The most recent study, the SADHART-CHF (Sertraline Against Depression and Heart Disease in Chronic Heart Failure) trial, tested an antidepressant for a slightly different population—cardiac patients with heart failure. In the trial, 469 patients with heart failure and major depression were randomized to either placebo (234 patients) or Zoloft 50 to 200 mg per day (235 patients) for 12 weeks. The final average dose of Zoloft was 65 mg/day.

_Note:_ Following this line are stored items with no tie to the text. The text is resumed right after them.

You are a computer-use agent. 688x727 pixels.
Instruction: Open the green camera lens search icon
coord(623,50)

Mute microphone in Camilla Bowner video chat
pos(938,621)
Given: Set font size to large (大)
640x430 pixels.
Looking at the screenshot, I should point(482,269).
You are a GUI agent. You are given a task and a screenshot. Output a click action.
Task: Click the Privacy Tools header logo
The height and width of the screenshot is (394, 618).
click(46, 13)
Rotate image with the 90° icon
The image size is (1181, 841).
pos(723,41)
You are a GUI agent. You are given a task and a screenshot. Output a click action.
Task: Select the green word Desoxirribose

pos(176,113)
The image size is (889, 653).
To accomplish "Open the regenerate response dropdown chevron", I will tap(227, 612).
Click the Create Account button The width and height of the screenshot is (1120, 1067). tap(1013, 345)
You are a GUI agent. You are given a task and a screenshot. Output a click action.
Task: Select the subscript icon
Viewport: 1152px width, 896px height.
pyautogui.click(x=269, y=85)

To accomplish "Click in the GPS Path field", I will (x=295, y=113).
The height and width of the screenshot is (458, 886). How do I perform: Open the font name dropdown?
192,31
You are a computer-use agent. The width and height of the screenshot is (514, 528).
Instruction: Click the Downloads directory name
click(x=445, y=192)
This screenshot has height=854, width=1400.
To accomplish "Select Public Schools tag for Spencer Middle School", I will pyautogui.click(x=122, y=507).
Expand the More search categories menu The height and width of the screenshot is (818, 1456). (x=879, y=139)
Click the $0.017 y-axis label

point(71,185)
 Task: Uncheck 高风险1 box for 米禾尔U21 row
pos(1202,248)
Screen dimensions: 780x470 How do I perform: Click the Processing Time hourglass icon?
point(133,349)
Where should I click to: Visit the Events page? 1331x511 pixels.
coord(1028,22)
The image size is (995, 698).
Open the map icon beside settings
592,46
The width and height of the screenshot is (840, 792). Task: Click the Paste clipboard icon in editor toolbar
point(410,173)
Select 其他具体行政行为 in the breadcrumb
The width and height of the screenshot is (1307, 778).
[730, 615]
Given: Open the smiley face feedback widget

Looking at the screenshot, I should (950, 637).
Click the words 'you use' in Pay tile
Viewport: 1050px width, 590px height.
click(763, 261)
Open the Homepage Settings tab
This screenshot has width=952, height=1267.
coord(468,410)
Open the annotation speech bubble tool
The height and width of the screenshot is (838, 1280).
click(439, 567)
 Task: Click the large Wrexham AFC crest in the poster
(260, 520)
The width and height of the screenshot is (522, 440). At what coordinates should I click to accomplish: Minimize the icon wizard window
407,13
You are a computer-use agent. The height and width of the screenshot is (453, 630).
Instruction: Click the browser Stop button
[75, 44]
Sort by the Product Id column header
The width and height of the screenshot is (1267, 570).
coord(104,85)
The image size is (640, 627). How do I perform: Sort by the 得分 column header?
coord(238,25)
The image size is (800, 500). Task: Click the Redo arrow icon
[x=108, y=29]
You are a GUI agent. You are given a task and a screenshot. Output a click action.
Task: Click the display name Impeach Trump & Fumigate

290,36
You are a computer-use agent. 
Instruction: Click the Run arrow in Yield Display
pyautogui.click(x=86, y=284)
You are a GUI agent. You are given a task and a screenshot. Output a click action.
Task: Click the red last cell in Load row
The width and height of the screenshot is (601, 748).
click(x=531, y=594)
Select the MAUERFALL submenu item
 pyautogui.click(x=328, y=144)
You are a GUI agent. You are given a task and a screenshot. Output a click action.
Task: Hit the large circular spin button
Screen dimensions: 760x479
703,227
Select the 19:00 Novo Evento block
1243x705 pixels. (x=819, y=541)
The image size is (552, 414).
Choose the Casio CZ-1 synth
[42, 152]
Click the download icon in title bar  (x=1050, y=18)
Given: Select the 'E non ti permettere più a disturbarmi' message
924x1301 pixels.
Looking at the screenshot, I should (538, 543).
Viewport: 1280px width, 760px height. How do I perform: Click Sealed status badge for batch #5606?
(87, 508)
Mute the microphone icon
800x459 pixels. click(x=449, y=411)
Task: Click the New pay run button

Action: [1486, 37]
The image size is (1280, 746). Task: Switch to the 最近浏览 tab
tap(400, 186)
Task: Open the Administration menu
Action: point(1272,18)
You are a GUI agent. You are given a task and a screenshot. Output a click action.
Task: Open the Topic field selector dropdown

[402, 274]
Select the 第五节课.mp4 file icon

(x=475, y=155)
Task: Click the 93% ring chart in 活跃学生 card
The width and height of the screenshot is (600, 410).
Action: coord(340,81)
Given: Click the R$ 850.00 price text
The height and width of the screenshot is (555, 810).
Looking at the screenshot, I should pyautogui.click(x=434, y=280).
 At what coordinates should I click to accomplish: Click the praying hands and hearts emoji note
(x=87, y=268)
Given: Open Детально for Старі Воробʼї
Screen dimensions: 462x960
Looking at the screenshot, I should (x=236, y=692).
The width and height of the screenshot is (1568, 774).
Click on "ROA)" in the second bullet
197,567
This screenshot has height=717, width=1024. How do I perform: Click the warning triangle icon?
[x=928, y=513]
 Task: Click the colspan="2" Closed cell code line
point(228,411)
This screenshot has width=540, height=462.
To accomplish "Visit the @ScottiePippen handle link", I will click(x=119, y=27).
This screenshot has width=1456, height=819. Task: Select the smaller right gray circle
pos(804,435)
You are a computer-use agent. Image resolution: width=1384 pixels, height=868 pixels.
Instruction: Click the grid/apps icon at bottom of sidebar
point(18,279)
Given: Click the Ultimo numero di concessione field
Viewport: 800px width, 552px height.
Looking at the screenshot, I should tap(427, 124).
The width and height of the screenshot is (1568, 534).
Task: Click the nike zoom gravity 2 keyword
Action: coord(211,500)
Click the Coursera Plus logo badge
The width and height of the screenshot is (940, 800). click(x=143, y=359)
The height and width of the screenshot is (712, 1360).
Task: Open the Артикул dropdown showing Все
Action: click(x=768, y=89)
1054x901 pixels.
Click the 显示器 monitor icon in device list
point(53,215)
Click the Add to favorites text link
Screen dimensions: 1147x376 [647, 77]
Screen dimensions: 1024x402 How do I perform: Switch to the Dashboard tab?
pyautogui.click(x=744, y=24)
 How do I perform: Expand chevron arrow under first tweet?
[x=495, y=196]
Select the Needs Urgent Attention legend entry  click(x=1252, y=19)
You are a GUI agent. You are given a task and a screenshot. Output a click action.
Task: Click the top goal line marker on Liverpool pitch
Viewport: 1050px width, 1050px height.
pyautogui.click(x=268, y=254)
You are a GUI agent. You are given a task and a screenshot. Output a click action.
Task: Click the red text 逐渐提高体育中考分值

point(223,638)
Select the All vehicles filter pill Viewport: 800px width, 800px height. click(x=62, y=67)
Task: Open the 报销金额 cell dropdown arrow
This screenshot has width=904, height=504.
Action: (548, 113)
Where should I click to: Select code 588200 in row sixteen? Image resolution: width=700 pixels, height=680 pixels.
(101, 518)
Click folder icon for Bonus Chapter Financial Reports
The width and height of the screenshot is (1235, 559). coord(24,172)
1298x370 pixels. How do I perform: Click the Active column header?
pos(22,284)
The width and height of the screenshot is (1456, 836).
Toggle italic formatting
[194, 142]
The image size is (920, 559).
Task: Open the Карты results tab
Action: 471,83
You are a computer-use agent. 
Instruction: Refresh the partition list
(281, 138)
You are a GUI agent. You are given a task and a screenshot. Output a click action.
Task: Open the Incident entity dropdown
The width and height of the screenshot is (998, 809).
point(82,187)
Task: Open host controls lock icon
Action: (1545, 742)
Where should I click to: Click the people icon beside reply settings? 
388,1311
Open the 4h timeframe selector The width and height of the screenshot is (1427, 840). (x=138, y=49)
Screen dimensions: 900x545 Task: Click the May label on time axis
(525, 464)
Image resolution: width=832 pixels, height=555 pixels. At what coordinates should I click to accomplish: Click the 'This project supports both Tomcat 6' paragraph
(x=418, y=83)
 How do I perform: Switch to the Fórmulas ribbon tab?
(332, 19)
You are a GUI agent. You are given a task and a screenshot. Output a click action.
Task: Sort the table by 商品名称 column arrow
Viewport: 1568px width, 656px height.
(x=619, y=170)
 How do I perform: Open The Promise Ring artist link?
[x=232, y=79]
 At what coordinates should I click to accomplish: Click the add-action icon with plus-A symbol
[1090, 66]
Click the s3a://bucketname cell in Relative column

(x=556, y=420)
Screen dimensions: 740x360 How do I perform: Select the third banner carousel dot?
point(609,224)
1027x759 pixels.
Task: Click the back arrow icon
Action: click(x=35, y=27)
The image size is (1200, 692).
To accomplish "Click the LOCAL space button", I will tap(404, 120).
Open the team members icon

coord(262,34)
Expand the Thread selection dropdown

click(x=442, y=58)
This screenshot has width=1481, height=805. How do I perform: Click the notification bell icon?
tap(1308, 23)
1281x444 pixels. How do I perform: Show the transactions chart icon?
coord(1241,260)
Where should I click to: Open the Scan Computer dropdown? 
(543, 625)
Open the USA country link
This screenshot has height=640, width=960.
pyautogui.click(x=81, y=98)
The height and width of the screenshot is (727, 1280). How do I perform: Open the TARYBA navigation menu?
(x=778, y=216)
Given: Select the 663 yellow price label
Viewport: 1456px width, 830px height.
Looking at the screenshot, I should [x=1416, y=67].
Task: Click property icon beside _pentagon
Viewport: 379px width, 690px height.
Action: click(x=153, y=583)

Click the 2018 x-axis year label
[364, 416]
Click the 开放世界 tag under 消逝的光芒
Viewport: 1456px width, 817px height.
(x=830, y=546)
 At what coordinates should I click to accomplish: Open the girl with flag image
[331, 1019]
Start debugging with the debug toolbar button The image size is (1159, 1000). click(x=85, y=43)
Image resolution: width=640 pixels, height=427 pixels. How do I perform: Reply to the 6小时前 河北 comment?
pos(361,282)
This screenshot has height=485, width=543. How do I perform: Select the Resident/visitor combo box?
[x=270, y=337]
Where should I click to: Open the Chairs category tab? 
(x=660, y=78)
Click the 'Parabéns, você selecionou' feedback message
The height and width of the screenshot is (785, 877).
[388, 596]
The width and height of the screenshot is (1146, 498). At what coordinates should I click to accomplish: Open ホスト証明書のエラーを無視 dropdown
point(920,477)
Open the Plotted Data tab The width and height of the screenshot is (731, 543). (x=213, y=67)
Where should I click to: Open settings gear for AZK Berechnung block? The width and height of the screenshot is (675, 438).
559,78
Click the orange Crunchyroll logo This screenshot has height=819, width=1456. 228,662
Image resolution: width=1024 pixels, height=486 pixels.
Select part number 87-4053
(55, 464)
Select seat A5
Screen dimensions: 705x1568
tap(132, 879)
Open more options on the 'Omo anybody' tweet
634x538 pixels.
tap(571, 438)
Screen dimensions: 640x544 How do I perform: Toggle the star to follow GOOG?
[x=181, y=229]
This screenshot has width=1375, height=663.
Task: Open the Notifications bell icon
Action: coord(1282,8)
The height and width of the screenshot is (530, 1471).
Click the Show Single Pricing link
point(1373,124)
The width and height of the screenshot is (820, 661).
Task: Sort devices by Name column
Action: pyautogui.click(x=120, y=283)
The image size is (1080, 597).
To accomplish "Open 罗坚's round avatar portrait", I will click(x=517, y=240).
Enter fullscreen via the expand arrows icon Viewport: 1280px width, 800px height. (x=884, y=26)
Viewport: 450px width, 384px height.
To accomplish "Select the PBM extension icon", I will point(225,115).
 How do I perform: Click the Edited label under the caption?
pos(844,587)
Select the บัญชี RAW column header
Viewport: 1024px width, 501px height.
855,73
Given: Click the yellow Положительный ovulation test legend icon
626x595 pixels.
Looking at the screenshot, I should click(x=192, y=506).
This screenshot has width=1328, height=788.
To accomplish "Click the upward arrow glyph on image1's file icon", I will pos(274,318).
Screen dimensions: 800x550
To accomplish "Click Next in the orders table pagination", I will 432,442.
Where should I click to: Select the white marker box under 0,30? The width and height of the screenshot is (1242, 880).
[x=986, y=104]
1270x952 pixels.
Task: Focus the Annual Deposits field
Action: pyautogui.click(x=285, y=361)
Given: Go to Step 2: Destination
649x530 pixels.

The mean improvement in Hamilton Depression Rating Scale scores at the end of the trial was -7.1 for the Zoloft group and -6.8 for the placebo group. Improvements in cardiovascular status were seen in 40.6% of the Zoloft group and 43.8% of the placebo group. Worsening of cardiovascular status was seen in 29.9% of the Zoloft group and 31.1% of the placebo group. The between-group differences were not statistically significant.
Only 290 patients (62%) completed the full 12-week trial (138 patients in the Zoloft group and 152 in the placebo group). The most common reasons for dropout in both groups included withdrawal by the clinical team (for reasons unspecified by the authors) and noncompliance. A significantly higher number of patients withdrew from the Zoloft group (27 participants or 11.5%) than from the placebo group (14 participants or 6%), because of side effects. The most common of these were nausea and dizziness (O’Connor CM et al., J Am Coll Cardiol 2010;56(9):692–699).
TCPR’s Take: Why didn’t Zoloft beat placebo? The investigators point out that all patients in the study had unusually intensive nursing care, which may have increased the placebo response, blunting the additive effect of Zoloft. Perhaps the dose of Zoloft (65 mg/day) was not high enough. Or perhaps there is something about depression in patients with heart failure that makes them unresponsive to standard antidepressants. At any rate, this large study should diminish our enthusiasm for using antidepressants in this population.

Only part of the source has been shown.